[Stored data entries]
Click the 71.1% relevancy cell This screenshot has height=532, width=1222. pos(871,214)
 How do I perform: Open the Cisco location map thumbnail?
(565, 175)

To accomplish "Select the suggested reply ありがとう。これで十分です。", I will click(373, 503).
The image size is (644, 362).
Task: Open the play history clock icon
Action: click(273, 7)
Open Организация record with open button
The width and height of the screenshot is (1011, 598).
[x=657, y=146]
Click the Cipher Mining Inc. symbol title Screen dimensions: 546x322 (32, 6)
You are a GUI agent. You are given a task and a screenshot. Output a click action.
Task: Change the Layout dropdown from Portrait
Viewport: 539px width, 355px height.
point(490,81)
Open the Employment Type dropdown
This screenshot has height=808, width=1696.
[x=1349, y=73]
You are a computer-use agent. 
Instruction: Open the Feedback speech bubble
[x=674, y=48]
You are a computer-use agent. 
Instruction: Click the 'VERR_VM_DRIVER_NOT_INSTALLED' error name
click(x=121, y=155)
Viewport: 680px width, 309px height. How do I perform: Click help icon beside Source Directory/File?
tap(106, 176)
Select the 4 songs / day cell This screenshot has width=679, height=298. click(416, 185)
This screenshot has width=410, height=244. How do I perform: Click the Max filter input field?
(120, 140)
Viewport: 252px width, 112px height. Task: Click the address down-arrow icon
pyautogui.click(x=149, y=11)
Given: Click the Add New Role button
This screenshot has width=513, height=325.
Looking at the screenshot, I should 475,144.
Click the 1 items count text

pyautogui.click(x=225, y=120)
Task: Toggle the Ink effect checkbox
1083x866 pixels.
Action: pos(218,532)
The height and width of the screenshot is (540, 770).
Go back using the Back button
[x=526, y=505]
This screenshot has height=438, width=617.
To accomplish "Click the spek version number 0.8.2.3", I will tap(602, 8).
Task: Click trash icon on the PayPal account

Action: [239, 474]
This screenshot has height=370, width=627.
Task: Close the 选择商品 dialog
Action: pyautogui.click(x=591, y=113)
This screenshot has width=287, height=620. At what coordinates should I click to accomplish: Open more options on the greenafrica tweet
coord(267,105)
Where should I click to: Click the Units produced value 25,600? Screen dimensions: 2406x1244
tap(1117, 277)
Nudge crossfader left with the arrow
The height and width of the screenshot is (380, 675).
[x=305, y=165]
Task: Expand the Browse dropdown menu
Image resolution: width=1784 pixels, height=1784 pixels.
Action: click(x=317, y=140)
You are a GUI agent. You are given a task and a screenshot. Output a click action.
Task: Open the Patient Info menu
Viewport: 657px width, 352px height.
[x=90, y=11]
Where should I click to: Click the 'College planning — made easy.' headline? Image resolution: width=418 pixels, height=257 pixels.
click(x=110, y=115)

• INSTRUCTIONS TO FOLLOW: Your answer should be the data above, retyped exactly.

• ANSWER SPACE:
Click the 71.1% relevancy cell This screenshot has height=532, width=1222. pos(871,214)
 How do I perform: Open the Cisco location map thumbnail?
(565, 175)

To accomplish "Select the suggested reply ありがとう。これで十分です。", I will click(373, 503).
The image size is (644, 362).
Task: Open the play history clock icon
Action: click(273, 7)
Open Организация record with open button
The width and height of the screenshot is (1011, 598).
[x=657, y=146]
Click the Cipher Mining Inc. symbol title Screen dimensions: 546x322 (32, 6)
You are a GUI agent. You are given a task and a screenshot. Output a click action.
Task: Change the Layout dropdown from Portrait
Viewport: 539px width, 355px height.
point(490,81)
Open the Employment Type dropdown
This screenshot has height=808, width=1696.
[x=1349, y=73]
You are a computer-use agent. 
Instruction: Open the Feedback speech bubble
[x=674, y=48]
You are a computer-use agent. 
Instruction: Click the 'VERR_VM_DRIVER_NOT_INSTALLED' error name
click(x=121, y=155)
Viewport: 680px width, 309px height. How do I perform: Click help icon beside Source Directory/File?
tap(106, 176)
Select the 4 songs / day cell This screenshot has width=679, height=298. click(416, 185)
This screenshot has width=410, height=244. How do I perform: Click the Max filter input field?
(120, 140)
Viewport: 252px width, 112px height. Task: Click the address down-arrow icon
pyautogui.click(x=149, y=11)
Given: Click the Add New Role button
This screenshot has width=513, height=325.
Looking at the screenshot, I should 475,144.
Click the 1 items count text

pyautogui.click(x=225, y=120)
Task: Toggle the Ink effect checkbox
1083x866 pixels.
Action: pos(218,532)
The height and width of the screenshot is (540, 770).
Go back using the Back button
[x=526, y=505]
This screenshot has height=438, width=617.
To accomplish "Click the spek version number 0.8.2.3", I will tap(602, 8).
Task: Click trash icon on the PayPal account

Action: [239, 474]
This screenshot has height=370, width=627.
Task: Close the 选择商品 dialog
Action: pyautogui.click(x=591, y=113)
This screenshot has width=287, height=620. At what coordinates should I click to accomplish: Open more options on the greenafrica tweet
coord(267,105)
Where should I click to: Click the Units produced value 25,600? Screen dimensions: 2406x1244
tap(1117, 277)
Nudge crossfader left with the arrow
The height and width of the screenshot is (380, 675).
[x=305, y=165]
Task: Expand the Browse dropdown menu
Image resolution: width=1784 pixels, height=1784 pixels.
Action: click(x=317, y=140)
You are a GUI agent. You are given a task and a screenshot. Output a click action.
Task: Open the Patient Info menu
Viewport: 657px width, 352px height.
[x=90, y=11]
Where should I click to: Click the 'College planning — made easy.' headline? Image resolution: width=418 pixels, height=257 pixels.
click(x=110, y=115)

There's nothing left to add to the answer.